You have to see it to believe it.
But that’s the general tone (though the AP, I must say, has been particularly bad about carrying water for the owners). I wrote the other day about how Marvin Miller told me that he flat out did not care about the fans because they have always sided against the players. It was a harsh judgment from an exacting and stern man … but I think his point was more right than wrong. The players will not get sympathy and support from most fans because they drive Porsches and make millions and are the public face of a game that isn’t being played.
There’s no question in my mind that the owners could end this thing right now, meet in the middle on every issue, and come out way, way ahead. But they won’t do that because that’s not how billionaires operate. They will push this as far as it can go; they know a winning fight when they see one. And the owners will count on the fans coming back after they’re done pillaging.
And if the players want to fight back and get more of their fair share, they will have to do so over the taunts and screams of jilted baseball fans who, like always, feel powerless because, for the most part, we are powerless.
In other words, the players are surely more right than the owners. But that doesn’t change the fact: They’re still on their own.






I, for one, agree with Joe as to who to blame. But look around. Plenty of people have no idea of what’s in their best interests and vote to support the plutocrats that own the country. Why should we expect anything different here?
Thanks to paying to read Joe and The Athletic and frequenting Baseball-Reference, FanGraphs and Baseball Prospectus, I have gone from a "the two sides need to figure it out" point of view to a "the players have made a simple, logical and reasonable list of what they want while the owners just want extend the old deal with a minor cost of living adjustment while they keep all the additional revenue" point of view.
Most fans will watch ESPN of FS1 in the morning (they spend most of their time talking about Rodgers, Brady, LeBron and the Cowboys and seemed to have forgotten that baseball exists) or will check out MLB.com or the MLB network. We already know that Rosenthal got fired from MLB.com. This week on MLB Network's Roundtrip on SiriusXM, I heard the both guys declaring the players starting offers to be completely unreasonable and one of the guys actually said that the players should blame their union leadership not the owners.
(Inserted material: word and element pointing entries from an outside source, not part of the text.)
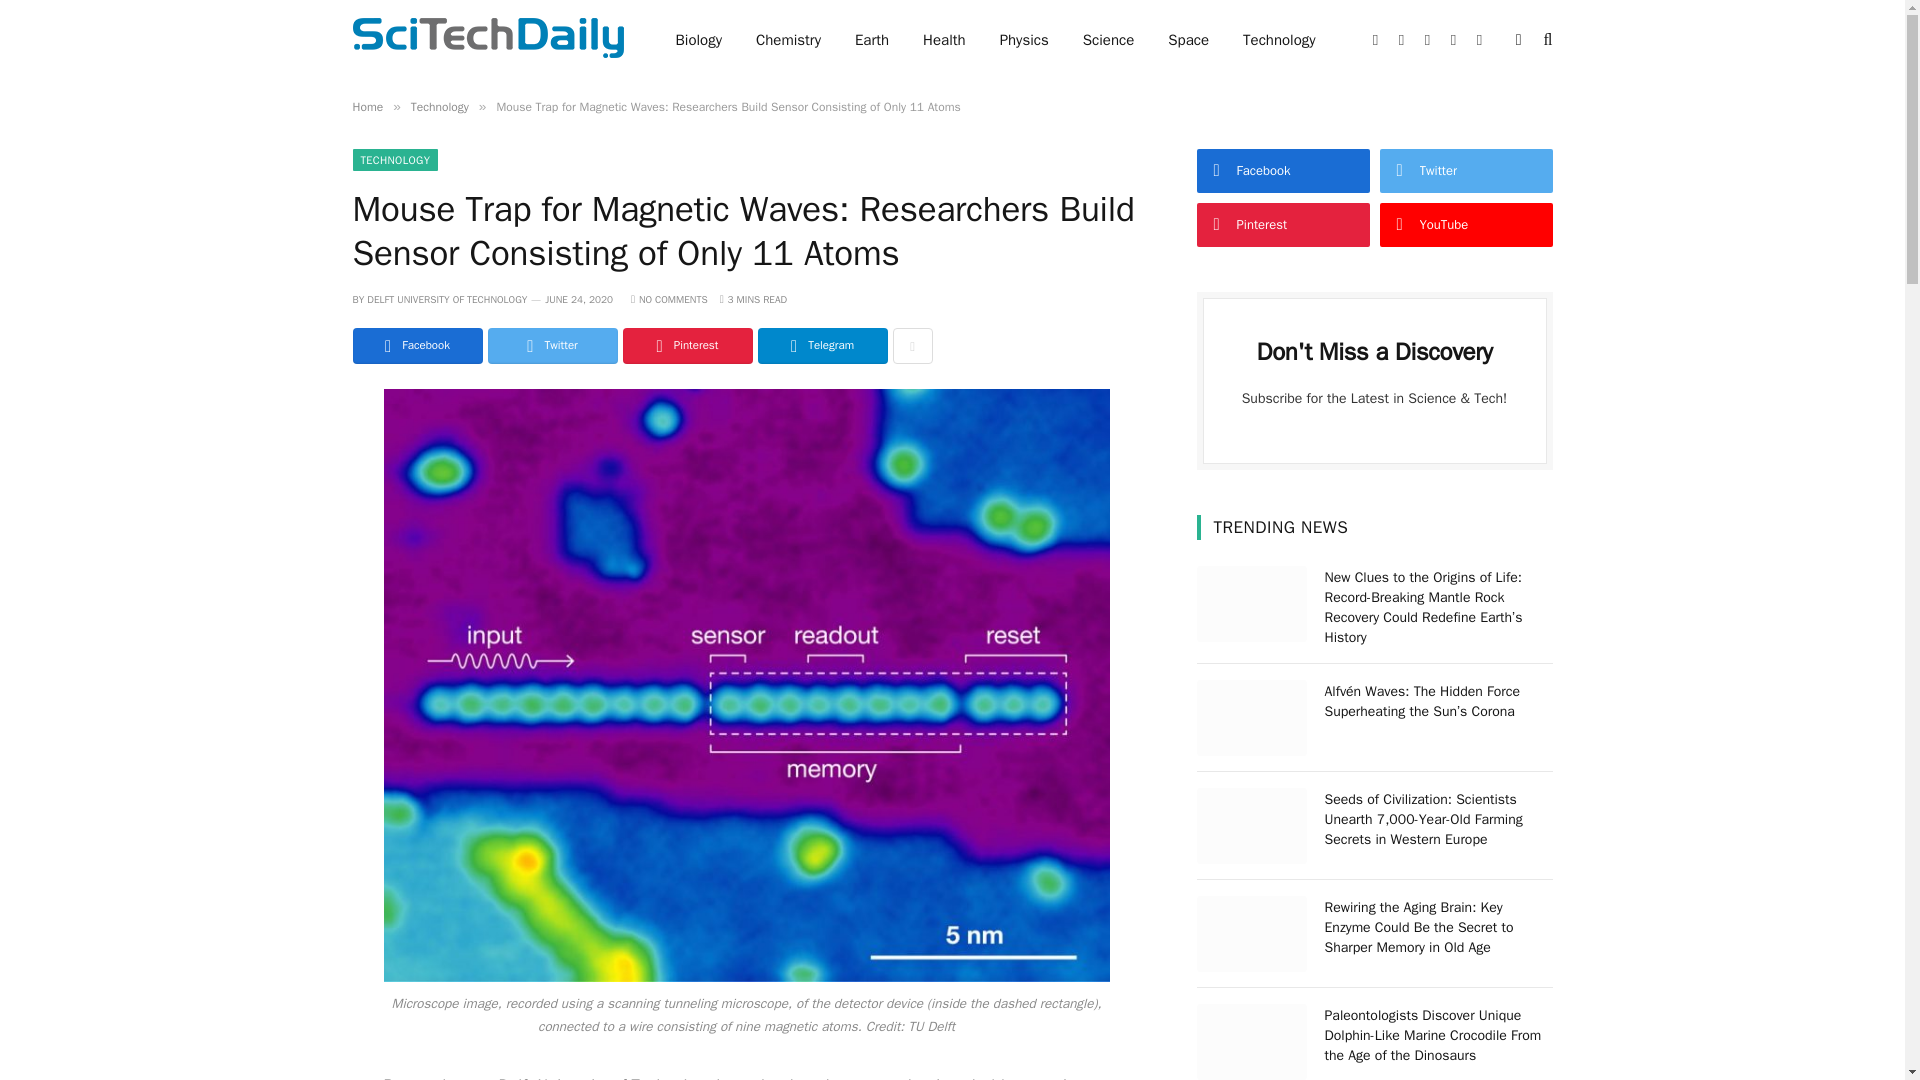  Describe the element at coordinates (1518, 40) in the screenshot. I see `Switch to Dark Design - easier on eyes.` at that location.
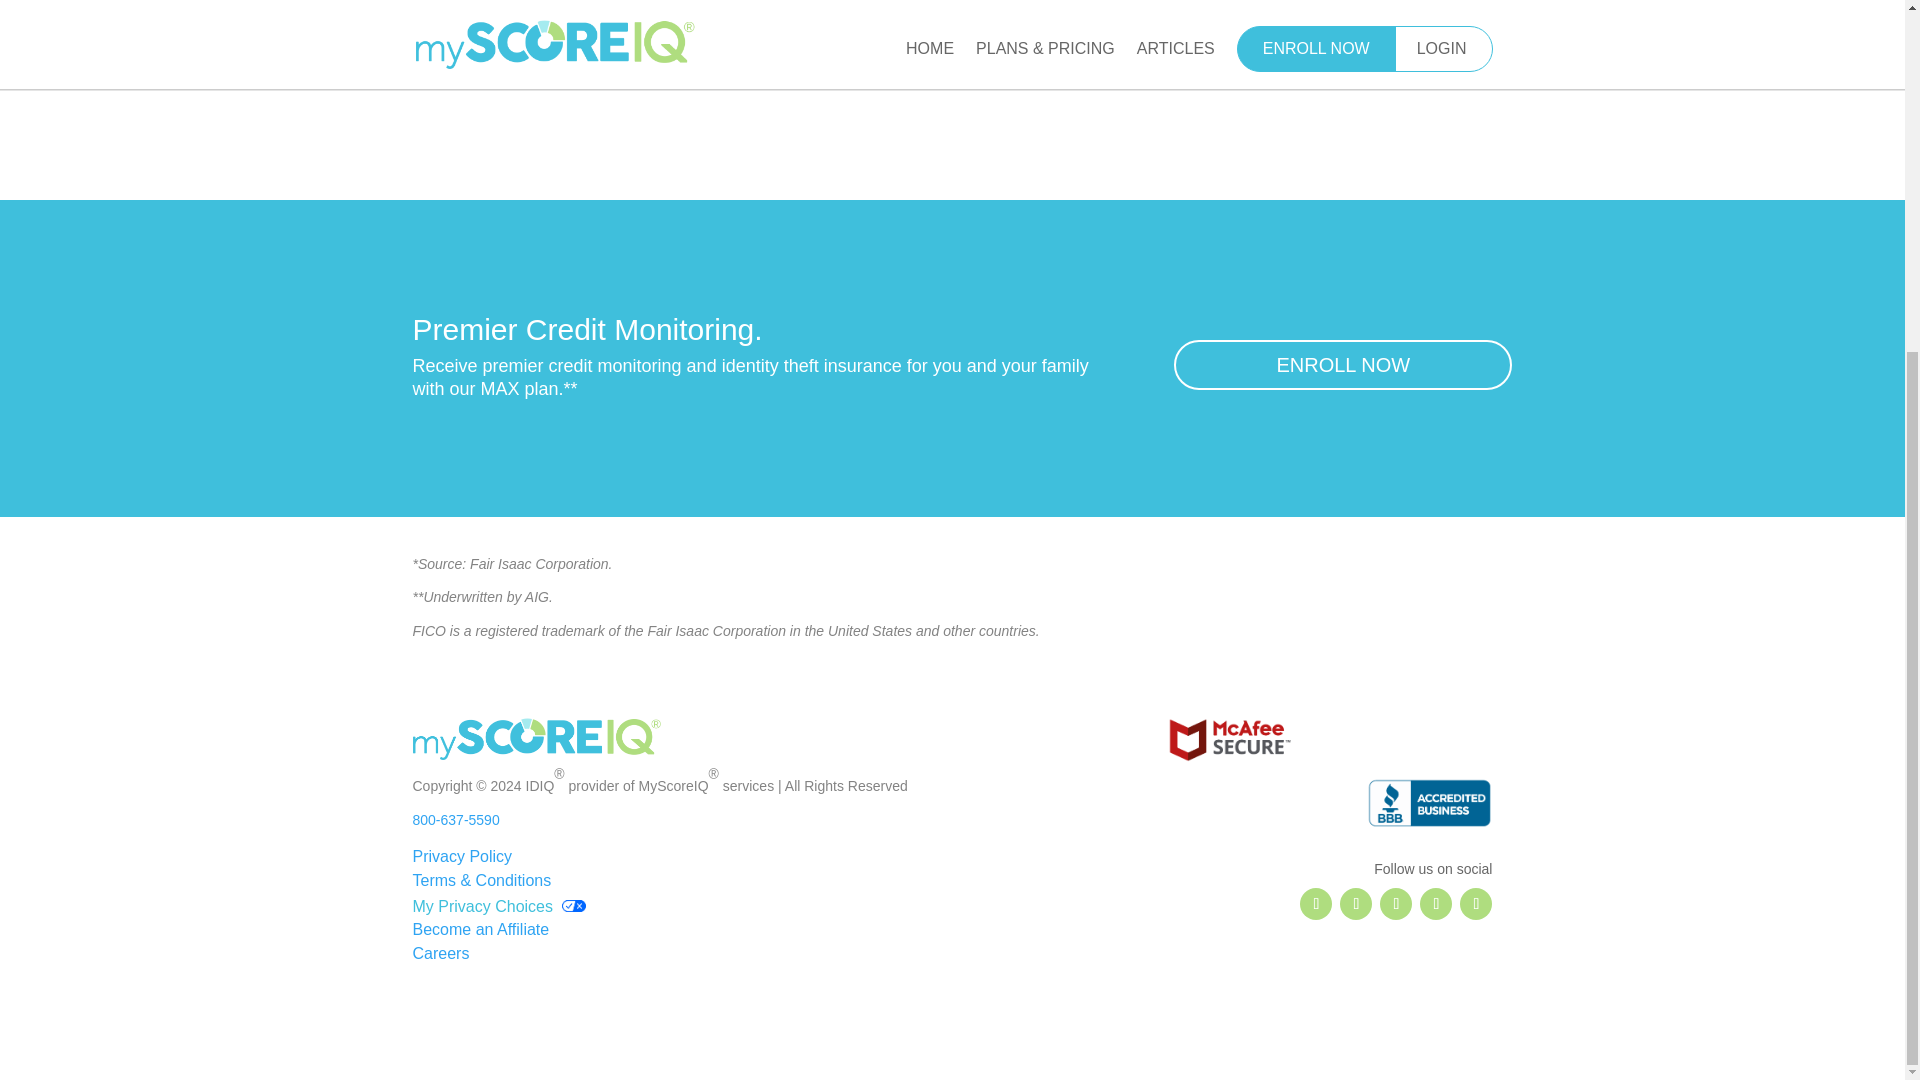 This screenshot has width=1920, height=1080. I want to click on ENROLL NOW, so click(1342, 364).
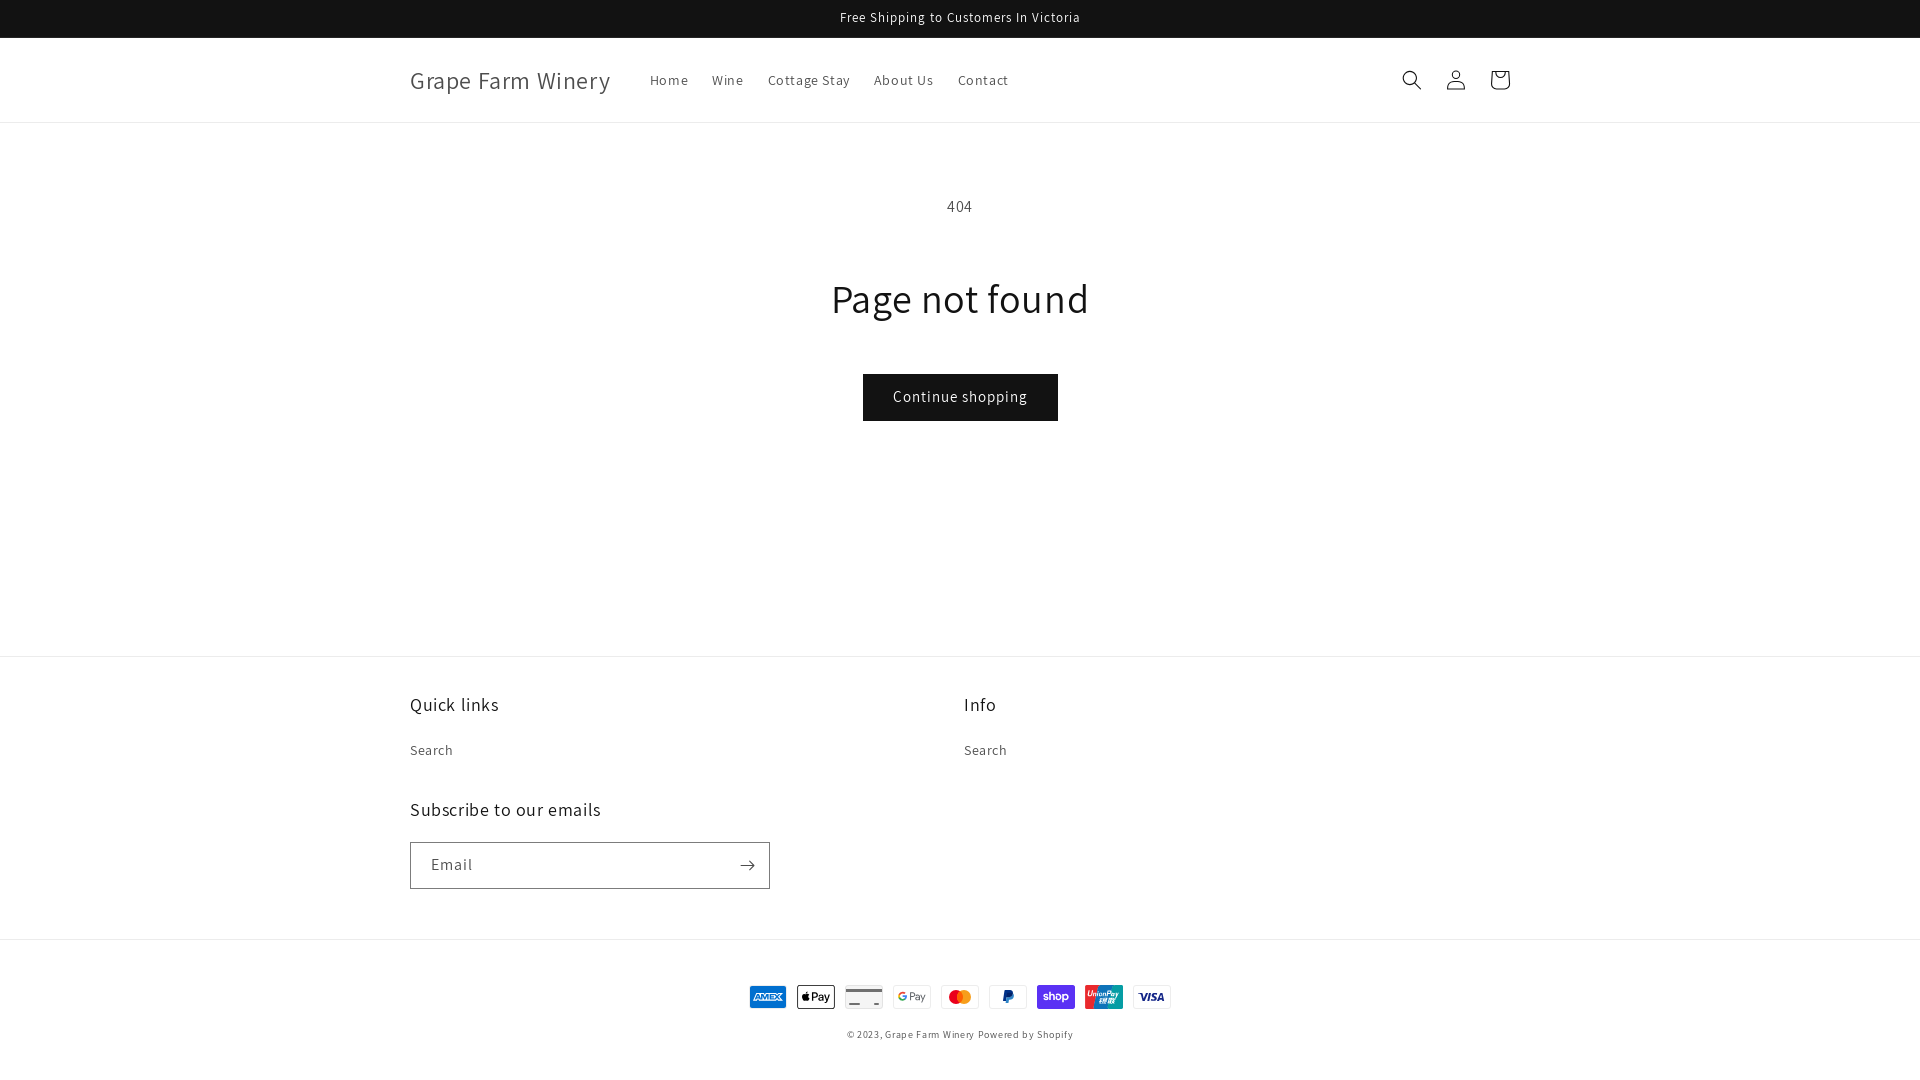 The height and width of the screenshot is (1080, 1920). I want to click on Wine, so click(728, 80).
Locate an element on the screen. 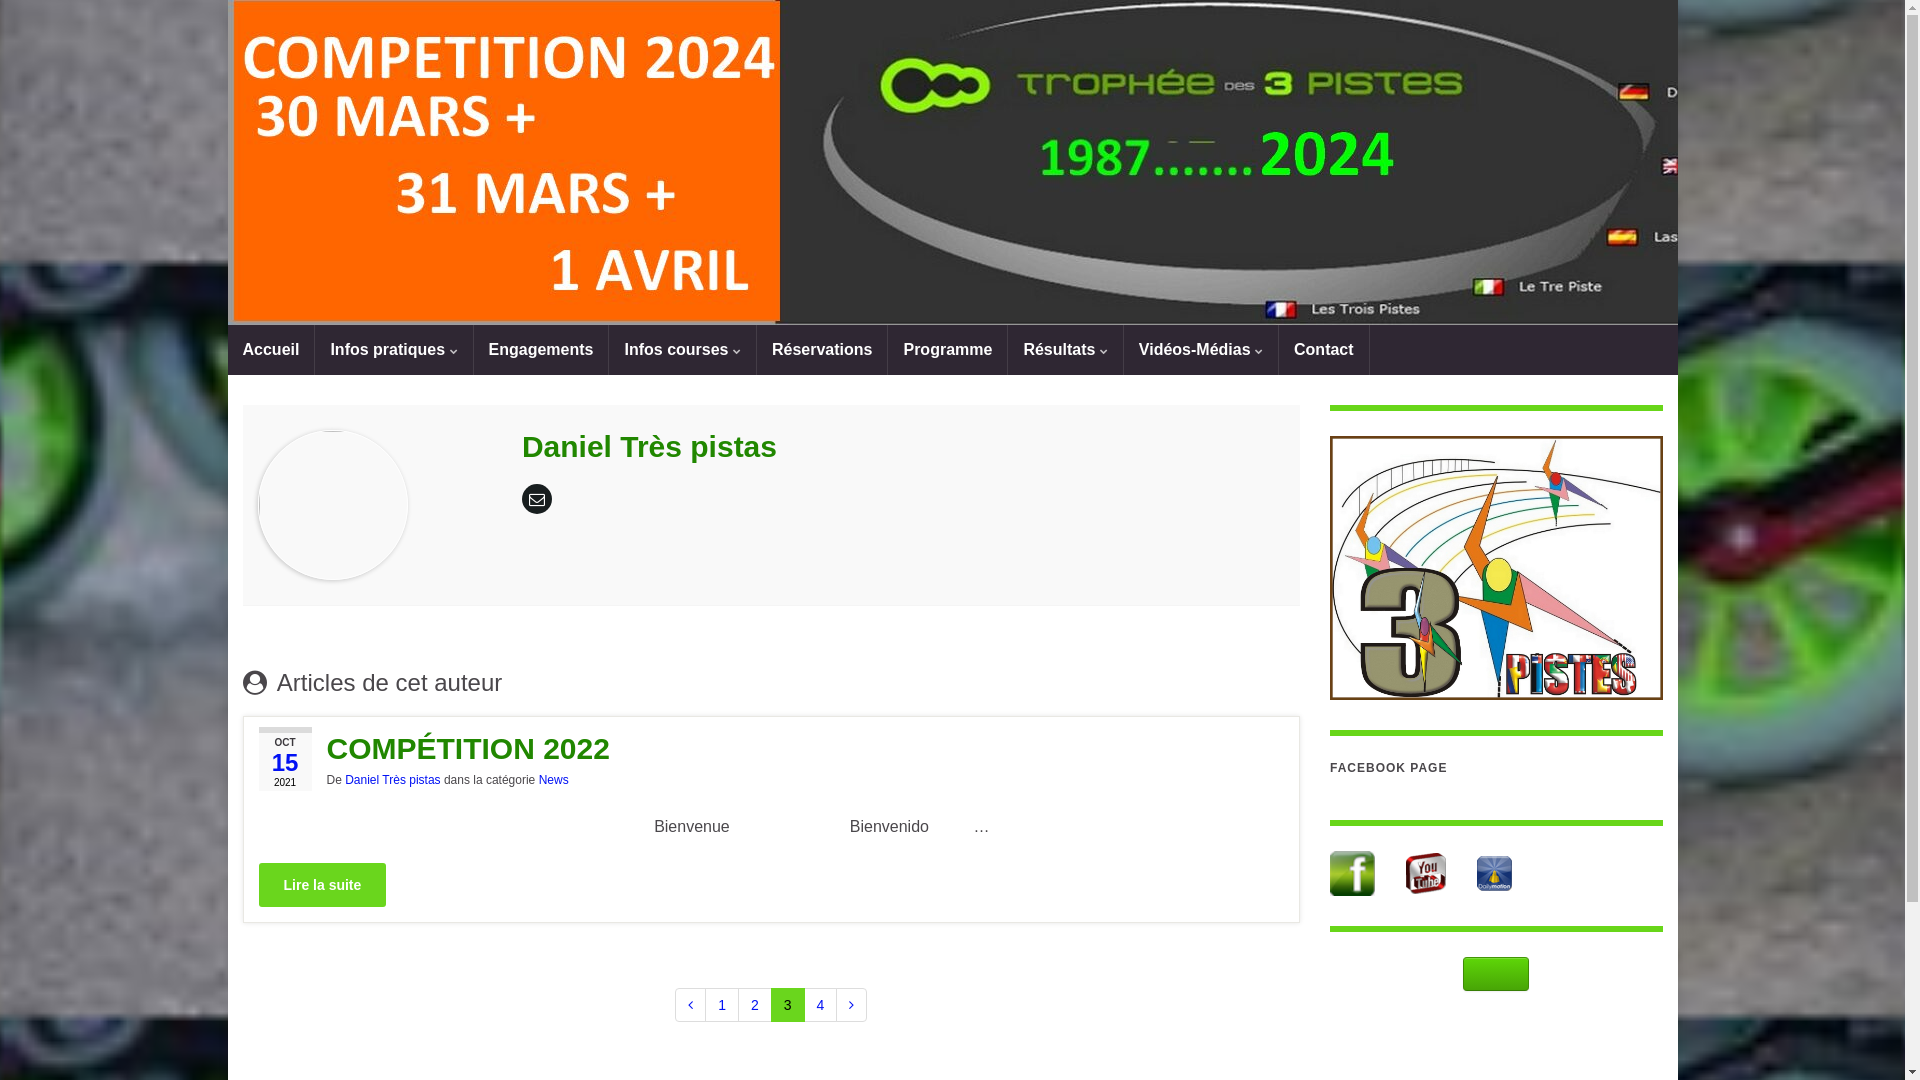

The players realize the deal didn't work out very well for them and now they are trying to get back to a more favorable place, but "it doesn't work that way because the negotiation is based on the previous deal." Wow. Actually taking the "ha ha sucks to be you players, but the owners got you" angle. I'm not saying MLB is telling these guys what to say, but I think it is clear that people with a pro-player narrative aren't going to last on any MLB platform. It makes it difficult for the players to win the narrative.